— Exercise description —
Rewrite the entries below as a JSON list of strings, with one string for each line and no blank lines.

## begin Supplied material

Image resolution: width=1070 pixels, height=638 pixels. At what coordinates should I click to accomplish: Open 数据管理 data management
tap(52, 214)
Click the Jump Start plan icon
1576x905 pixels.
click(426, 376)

## end Supplied material

— Answer for this exercise —
[
  "Image resolution: width=1070 pixels, height=638 pixels. At what coordinates should I click to accomplish: Open 数据管理 data management",
  "tap(52, 214)",
  "Click the Jump Start plan icon",
  "1576x905 pixels.",
  "click(426, 376)"
]